# Brief
Give the count of lines in the data that include "each", with no other words.

**** Source material

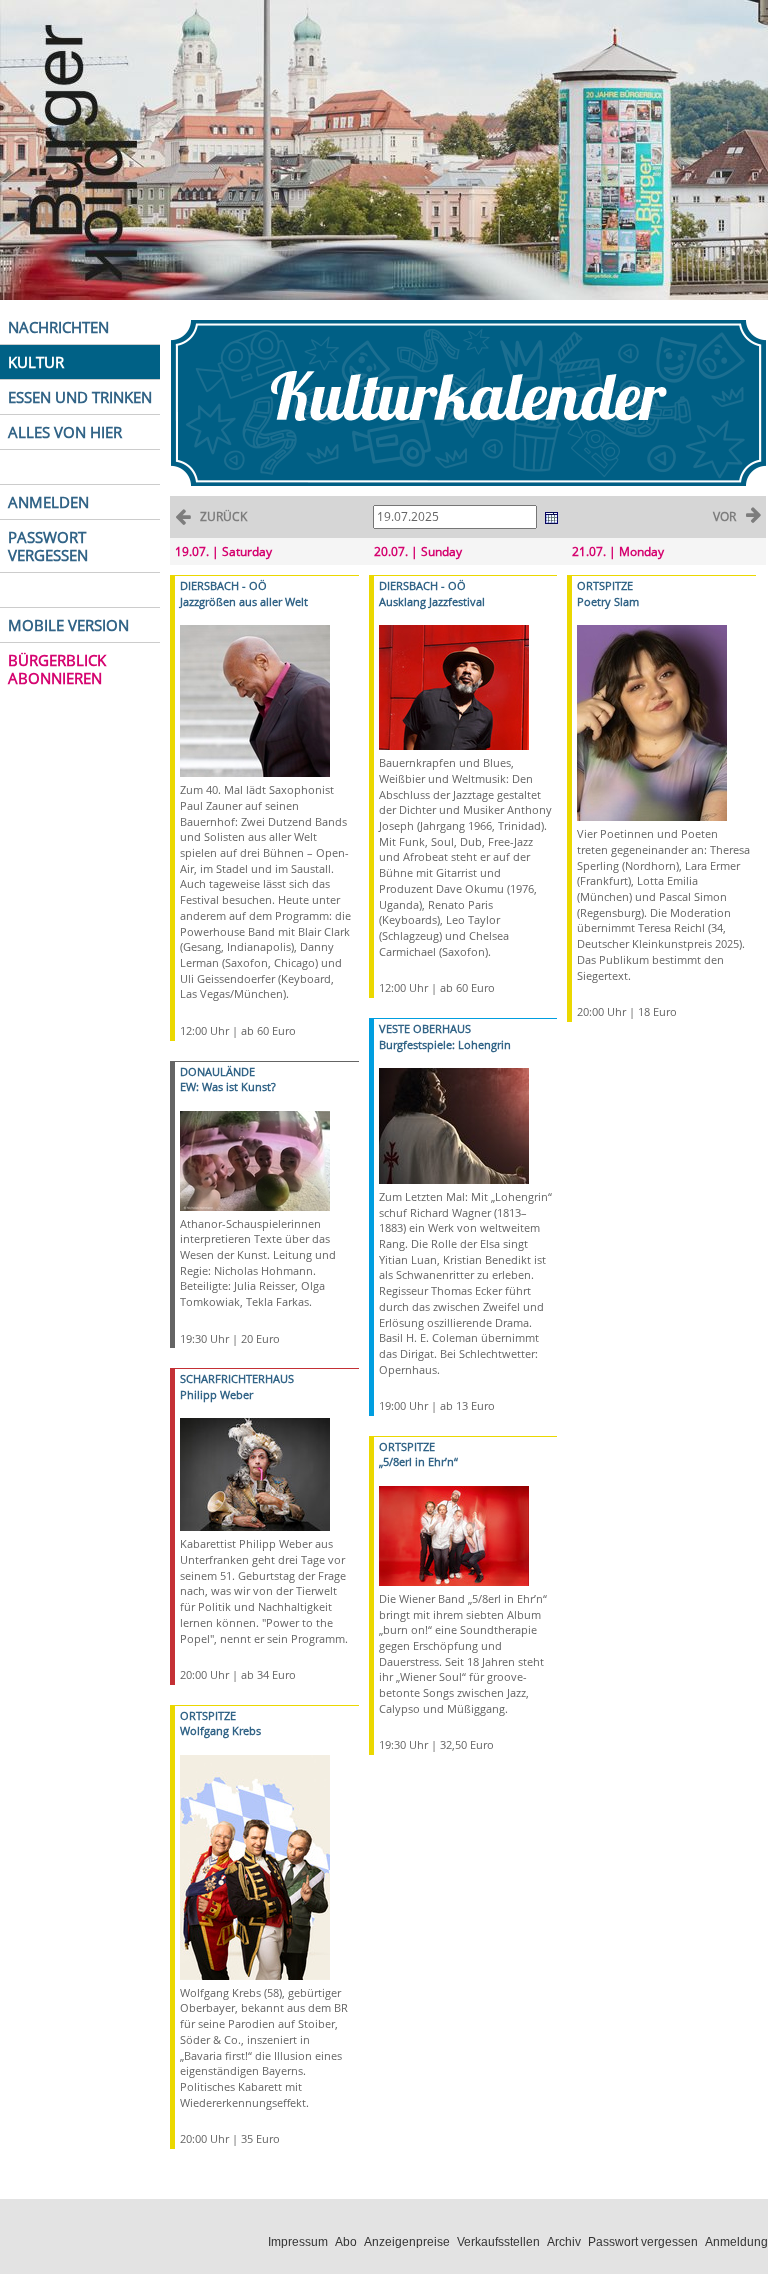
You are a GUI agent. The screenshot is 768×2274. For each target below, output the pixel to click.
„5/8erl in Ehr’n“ (418, 1461)
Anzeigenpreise (407, 2242)
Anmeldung (736, 2242)
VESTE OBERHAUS (425, 1028)
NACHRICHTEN (58, 327)
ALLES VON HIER (65, 432)
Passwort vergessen (643, 2242)
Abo (346, 2242)
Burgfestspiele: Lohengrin (445, 1044)
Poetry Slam (608, 601)
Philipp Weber (216, 1394)
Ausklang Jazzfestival (432, 601)
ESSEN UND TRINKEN (80, 397)
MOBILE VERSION (68, 625)
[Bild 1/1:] (255, 699)
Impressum (298, 2242)
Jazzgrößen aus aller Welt (244, 601)
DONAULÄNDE (217, 1071)
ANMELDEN (48, 502)
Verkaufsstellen (498, 2242)
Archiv (564, 2242)
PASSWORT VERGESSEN (48, 546)
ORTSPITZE (208, 1715)
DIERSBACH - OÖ (223, 585)
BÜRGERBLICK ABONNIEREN (57, 669)
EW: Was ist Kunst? (228, 1086)
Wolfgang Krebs (220, 1730)
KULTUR (36, 362)
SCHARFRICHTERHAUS (237, 1378)
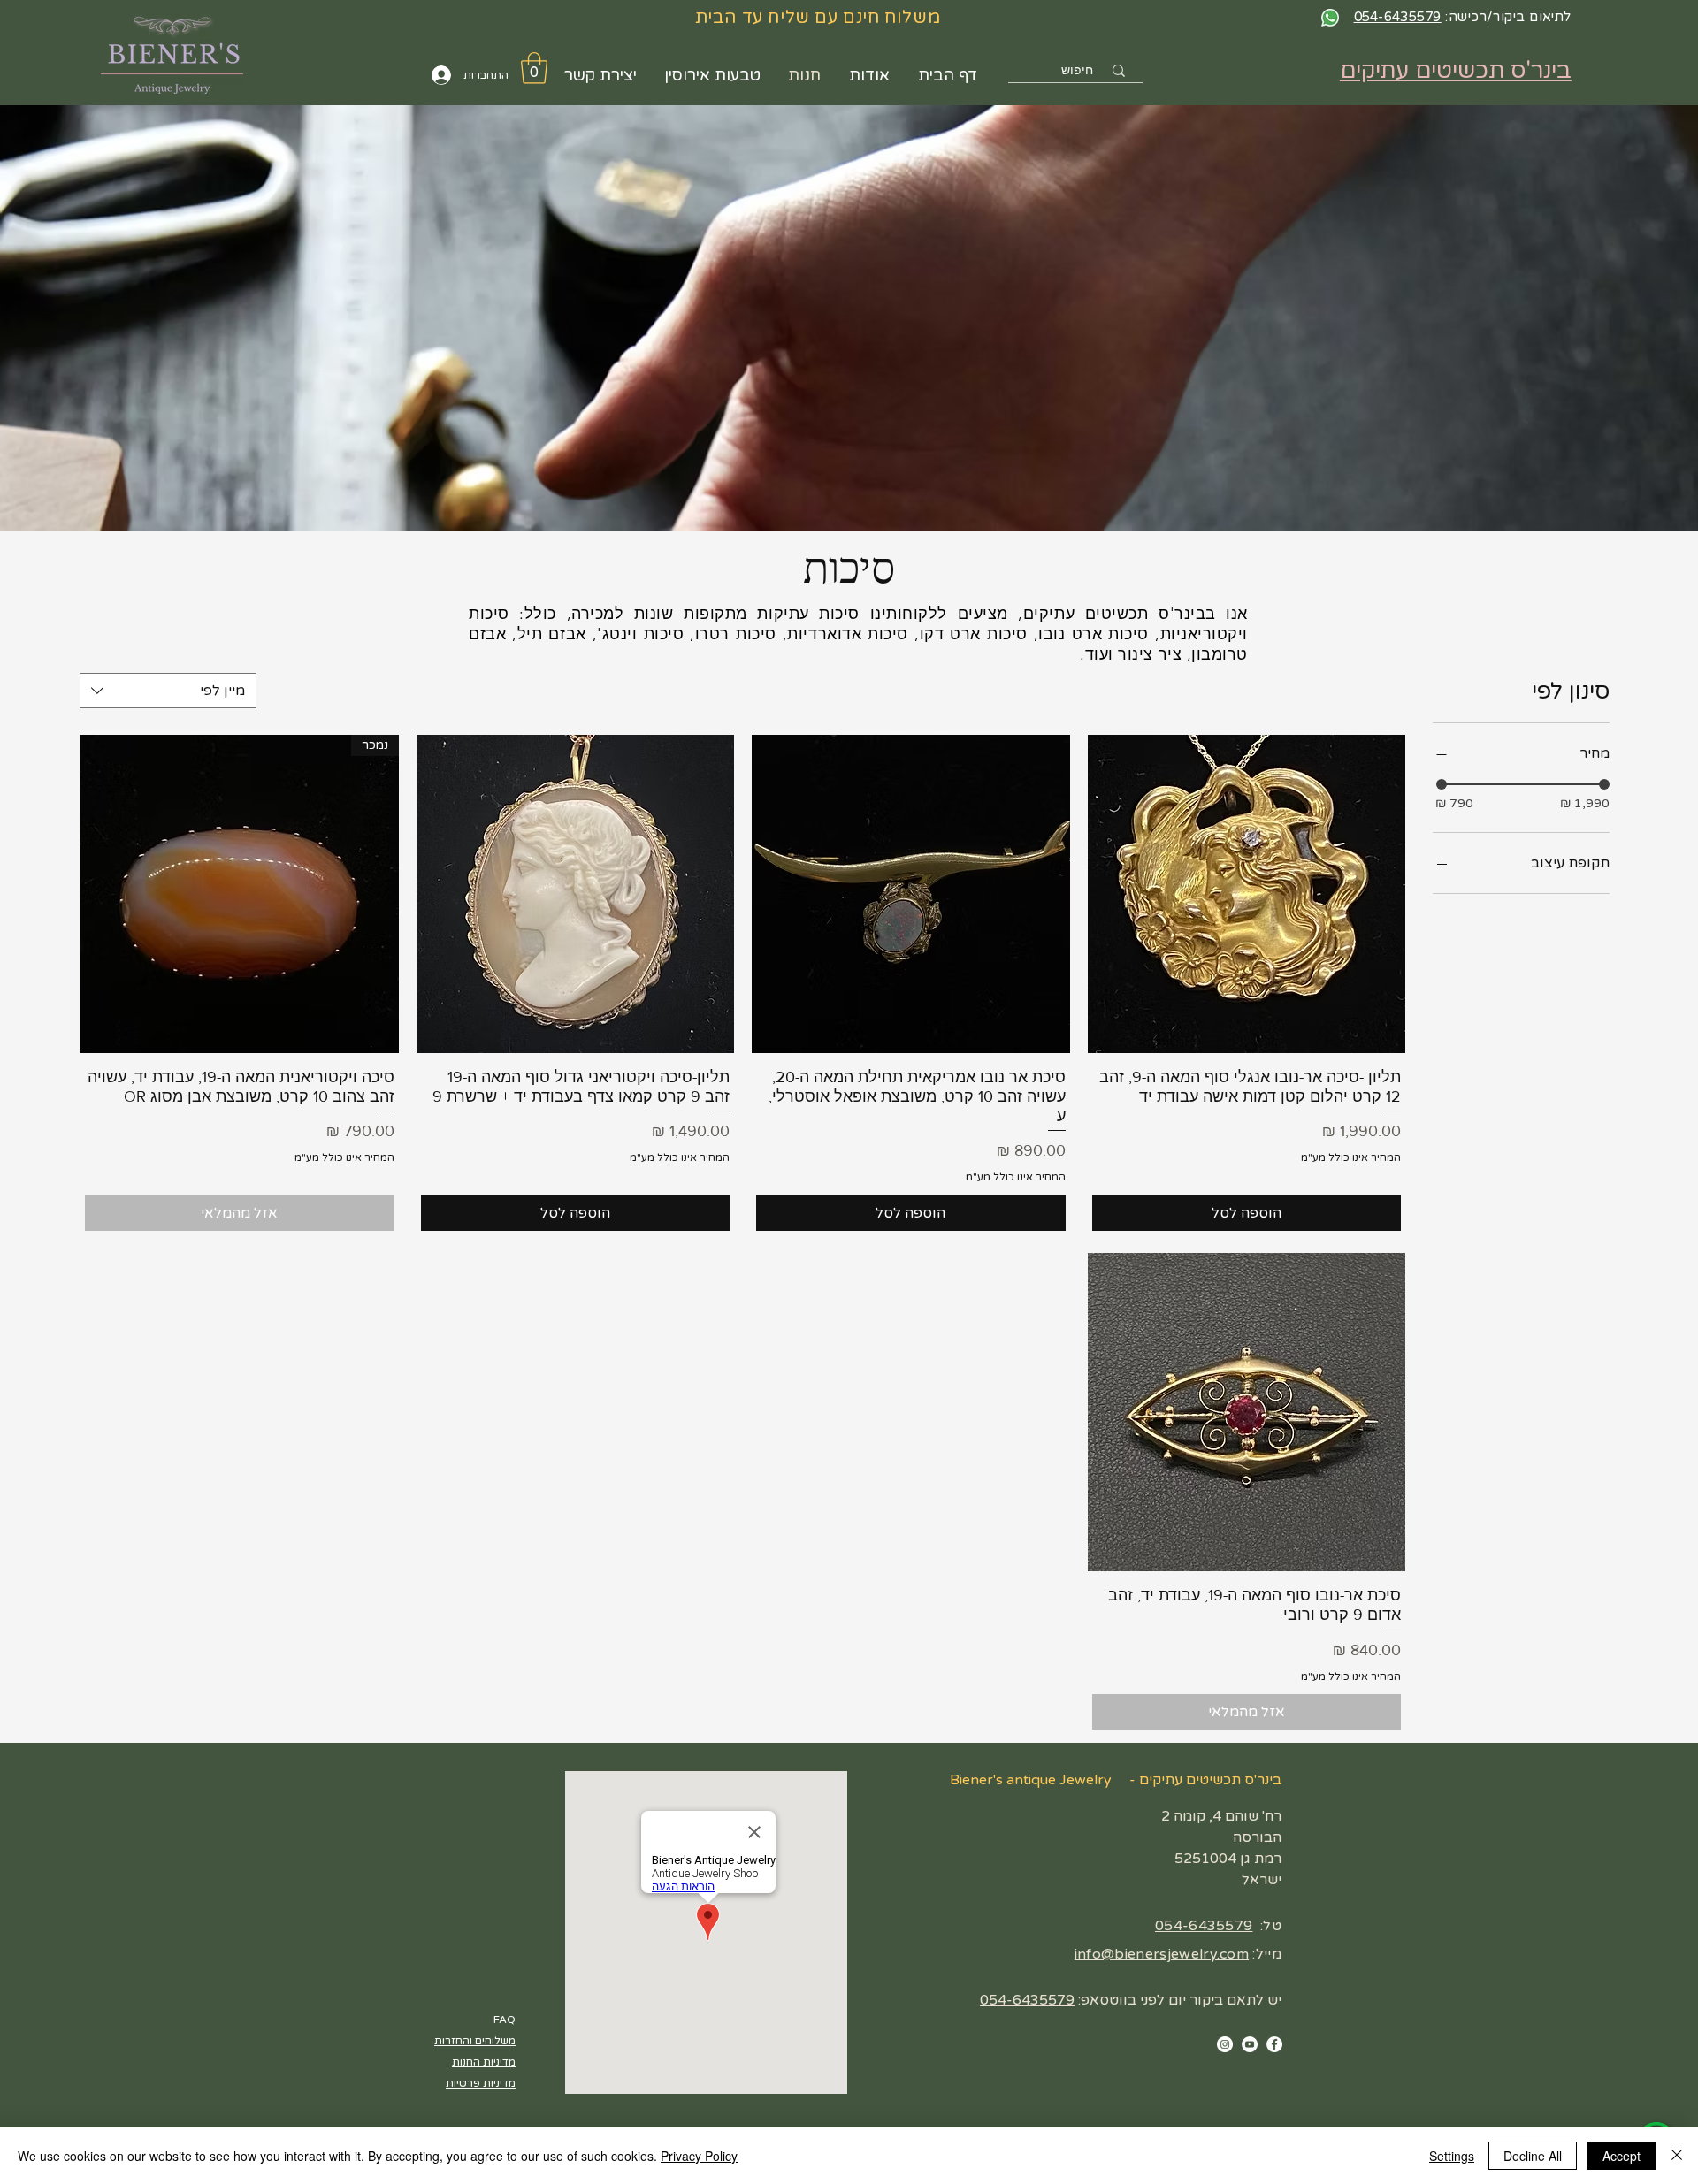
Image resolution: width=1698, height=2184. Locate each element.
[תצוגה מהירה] (1247, 894)
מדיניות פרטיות (481, 2083)
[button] (534, 68)
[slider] (1441, 784)
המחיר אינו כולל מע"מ (1351, 1157)
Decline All (1532, 2156)
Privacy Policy (699, 2156)
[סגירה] (1676, 2156)
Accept (1621, 2156)
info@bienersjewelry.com (1162, 1954)
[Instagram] (1225, 2044)
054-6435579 (1204, 1926)
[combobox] (168, 690)
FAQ (504, 2019)
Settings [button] (1451, 2156)
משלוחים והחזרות (475, 2041)
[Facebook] (1274, 2044)
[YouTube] (1250, 2044)
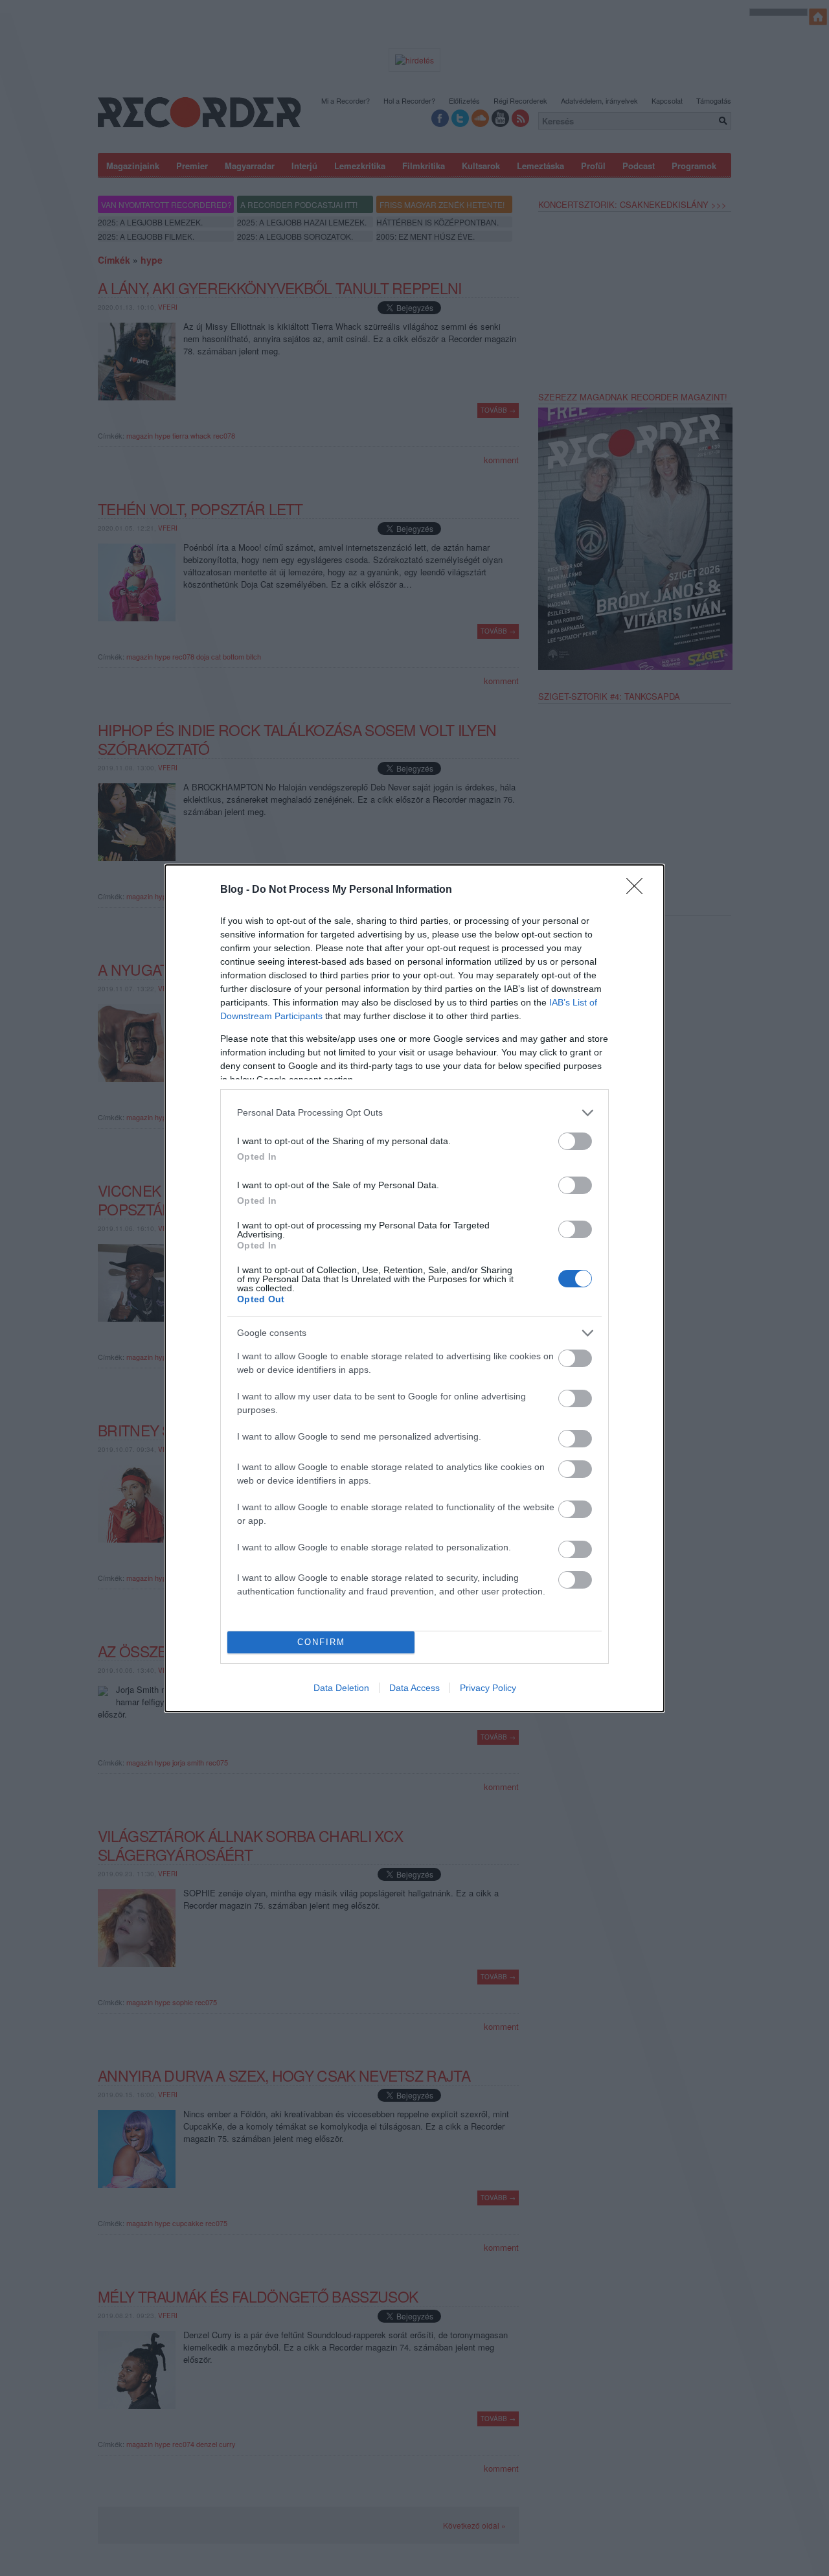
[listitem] (414, 1113)
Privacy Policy (488, 1688)
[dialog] (414, 1288)
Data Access (414, 1688)
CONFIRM (321, 1642)
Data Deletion (341, 1688)
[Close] (638, 890)
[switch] (575, 1141)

********

# Result below
2